En manos de un asesino literario. Análisis del cuento “Blanco y rojo” de Bernardo


Couto

No se me ocurre cómo comenzar este ensayo, la verdad me pareció un texto muy disfrutable porque
el estilo del autor es fenomenal; desde la complejidad del personaje-narrador, hasta las imagenes
que evoca con las descripciones (es impresionante el modo en que lo logra). Pero bueno, me veo
en la obligación de analizar el texto y emitir una opinión más o menos aceptable para mi profesor,
y es aquí donde comienzo a decirle, querido lector, qué identifiqué en “Blanco y rojo” de Bernardo
Couto.

Comencemos por el nivel narrativo. El autor opta por introducir la historia mediante la
metadiégesis; el narrador en tercera persona introduce a lo que será el personaje narrador, para ser
mucho más precisos, a un narrador homodiegético, el cual mantiene su voz durane el resto de la
narración. ¿Y de qué nos siver todo esto?

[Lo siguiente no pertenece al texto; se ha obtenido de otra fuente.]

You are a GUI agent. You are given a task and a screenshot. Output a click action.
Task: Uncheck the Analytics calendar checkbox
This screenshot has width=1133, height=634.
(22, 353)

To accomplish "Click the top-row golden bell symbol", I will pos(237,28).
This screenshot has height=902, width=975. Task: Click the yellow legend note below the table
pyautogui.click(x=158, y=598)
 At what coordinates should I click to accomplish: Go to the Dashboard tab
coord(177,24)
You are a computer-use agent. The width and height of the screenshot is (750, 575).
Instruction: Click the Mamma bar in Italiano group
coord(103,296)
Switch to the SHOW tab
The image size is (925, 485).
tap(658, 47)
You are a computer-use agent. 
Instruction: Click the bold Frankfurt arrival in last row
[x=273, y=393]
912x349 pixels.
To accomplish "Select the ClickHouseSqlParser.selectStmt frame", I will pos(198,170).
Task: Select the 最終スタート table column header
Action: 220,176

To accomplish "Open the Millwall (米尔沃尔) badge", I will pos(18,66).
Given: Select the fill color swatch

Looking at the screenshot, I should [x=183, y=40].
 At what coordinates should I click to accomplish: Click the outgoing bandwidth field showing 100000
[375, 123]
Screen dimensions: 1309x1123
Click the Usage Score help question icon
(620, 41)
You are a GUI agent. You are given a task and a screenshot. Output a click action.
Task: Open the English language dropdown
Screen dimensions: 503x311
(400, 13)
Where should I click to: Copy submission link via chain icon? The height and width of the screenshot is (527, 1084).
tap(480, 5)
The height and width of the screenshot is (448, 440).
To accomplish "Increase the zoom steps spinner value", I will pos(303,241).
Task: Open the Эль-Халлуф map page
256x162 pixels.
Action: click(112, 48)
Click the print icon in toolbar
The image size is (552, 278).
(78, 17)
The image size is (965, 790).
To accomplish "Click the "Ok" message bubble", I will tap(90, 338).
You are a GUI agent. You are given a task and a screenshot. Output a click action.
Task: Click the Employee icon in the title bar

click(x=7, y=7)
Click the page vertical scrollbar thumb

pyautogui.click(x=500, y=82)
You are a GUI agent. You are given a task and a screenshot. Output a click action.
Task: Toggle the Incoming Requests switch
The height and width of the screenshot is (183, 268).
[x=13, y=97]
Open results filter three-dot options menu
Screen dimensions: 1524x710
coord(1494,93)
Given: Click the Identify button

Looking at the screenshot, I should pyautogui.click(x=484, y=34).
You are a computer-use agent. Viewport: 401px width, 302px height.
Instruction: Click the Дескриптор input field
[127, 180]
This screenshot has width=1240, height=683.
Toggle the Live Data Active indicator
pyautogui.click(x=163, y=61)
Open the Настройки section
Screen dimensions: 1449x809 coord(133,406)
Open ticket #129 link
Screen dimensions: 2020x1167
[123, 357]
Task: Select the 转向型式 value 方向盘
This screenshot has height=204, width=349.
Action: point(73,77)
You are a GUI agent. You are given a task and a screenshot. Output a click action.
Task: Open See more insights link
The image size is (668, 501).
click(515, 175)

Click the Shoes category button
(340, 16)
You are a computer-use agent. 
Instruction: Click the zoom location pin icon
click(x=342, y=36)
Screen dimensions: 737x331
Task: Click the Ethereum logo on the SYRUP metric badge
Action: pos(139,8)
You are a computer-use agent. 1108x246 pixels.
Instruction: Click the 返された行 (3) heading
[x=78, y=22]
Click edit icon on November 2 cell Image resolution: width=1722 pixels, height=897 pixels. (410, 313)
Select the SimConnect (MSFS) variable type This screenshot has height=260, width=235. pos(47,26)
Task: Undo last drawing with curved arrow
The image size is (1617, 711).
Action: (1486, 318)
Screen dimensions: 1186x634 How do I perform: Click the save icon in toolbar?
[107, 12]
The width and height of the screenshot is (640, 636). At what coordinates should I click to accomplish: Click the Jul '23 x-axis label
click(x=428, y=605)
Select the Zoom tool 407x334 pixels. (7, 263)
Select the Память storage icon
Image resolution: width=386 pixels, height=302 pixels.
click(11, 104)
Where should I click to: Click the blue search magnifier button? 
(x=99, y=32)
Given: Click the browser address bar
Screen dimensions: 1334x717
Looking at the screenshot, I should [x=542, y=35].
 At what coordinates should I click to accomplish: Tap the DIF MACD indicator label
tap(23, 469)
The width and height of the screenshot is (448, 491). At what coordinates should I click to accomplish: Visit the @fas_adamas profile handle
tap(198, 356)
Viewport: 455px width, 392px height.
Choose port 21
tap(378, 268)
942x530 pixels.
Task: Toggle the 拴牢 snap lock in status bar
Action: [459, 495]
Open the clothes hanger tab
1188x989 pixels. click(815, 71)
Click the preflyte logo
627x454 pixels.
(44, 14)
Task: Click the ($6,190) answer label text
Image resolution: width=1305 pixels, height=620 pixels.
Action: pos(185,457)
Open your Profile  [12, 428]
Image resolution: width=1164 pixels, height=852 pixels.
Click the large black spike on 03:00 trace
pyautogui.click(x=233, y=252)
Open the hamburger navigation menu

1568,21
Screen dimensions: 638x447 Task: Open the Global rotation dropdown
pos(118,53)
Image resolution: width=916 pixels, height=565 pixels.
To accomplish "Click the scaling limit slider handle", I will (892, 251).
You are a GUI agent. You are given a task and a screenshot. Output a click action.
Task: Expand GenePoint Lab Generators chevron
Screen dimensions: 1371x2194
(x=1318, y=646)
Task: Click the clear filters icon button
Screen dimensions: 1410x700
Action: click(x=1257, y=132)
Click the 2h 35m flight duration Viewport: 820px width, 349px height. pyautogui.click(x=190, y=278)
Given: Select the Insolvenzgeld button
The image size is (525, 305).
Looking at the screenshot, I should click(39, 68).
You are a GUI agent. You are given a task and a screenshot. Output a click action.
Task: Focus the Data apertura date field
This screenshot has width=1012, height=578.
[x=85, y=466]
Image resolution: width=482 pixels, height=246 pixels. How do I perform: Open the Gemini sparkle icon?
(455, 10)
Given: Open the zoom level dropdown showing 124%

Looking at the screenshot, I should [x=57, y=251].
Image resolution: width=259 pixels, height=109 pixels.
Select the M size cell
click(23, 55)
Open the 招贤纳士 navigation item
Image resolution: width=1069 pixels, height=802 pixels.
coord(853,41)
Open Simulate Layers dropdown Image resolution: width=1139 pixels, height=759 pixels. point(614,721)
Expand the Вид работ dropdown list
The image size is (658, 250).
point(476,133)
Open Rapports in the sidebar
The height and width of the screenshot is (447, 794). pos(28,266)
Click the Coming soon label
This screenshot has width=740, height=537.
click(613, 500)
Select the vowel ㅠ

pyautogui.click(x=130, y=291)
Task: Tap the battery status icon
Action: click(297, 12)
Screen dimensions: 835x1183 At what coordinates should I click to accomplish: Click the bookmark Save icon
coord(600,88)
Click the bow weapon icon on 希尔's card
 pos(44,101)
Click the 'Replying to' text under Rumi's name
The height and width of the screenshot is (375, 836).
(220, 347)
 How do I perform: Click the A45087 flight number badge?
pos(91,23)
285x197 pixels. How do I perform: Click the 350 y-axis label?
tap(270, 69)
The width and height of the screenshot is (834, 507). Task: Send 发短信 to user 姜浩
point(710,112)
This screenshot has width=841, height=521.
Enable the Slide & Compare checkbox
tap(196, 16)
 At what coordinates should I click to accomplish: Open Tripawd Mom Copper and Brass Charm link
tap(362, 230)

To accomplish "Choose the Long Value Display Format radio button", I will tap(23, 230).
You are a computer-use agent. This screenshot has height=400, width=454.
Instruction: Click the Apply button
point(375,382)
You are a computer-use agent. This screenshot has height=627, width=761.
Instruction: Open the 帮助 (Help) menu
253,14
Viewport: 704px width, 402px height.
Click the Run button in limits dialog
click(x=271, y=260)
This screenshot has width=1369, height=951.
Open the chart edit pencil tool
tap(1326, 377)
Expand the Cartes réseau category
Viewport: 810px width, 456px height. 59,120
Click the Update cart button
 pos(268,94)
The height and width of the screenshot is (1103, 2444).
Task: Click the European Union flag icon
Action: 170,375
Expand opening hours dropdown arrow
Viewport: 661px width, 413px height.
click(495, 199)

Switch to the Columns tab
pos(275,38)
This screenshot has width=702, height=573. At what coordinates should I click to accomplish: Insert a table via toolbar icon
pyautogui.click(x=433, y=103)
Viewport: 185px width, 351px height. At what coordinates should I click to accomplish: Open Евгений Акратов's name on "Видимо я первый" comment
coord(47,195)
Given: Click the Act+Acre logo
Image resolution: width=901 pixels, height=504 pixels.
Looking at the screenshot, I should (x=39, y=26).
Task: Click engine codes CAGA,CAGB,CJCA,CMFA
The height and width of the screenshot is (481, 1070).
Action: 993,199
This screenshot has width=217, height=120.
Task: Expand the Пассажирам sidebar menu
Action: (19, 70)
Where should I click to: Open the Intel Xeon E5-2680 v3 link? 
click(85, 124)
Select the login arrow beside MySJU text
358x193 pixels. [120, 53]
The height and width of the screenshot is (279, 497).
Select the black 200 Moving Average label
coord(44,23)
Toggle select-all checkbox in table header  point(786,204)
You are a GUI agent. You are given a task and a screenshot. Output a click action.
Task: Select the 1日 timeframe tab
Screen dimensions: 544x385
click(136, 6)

Bueno, en el nivel de la recepción del texto, la intención
del autor quizá es hacer más cercana la voz del personaje principal al lector y en consecuencia
causar un impacto mayor. Ayuda mucho a lo anterior la verosimiliud con que se desenvuelve el
personaje narrador, ya que su psicología es congruente, el autor verdaderamente logra plasmar el
pensamiento de un asesino (nada contradictorio, ya verémos por qué). Para defender lo anterior,
hay que primero hacer una refelxión a nivel hermenéutico: el autor vive en la época estética del
decadentismo, y esto, querido lector, nos ofrece la llave que necesitamos.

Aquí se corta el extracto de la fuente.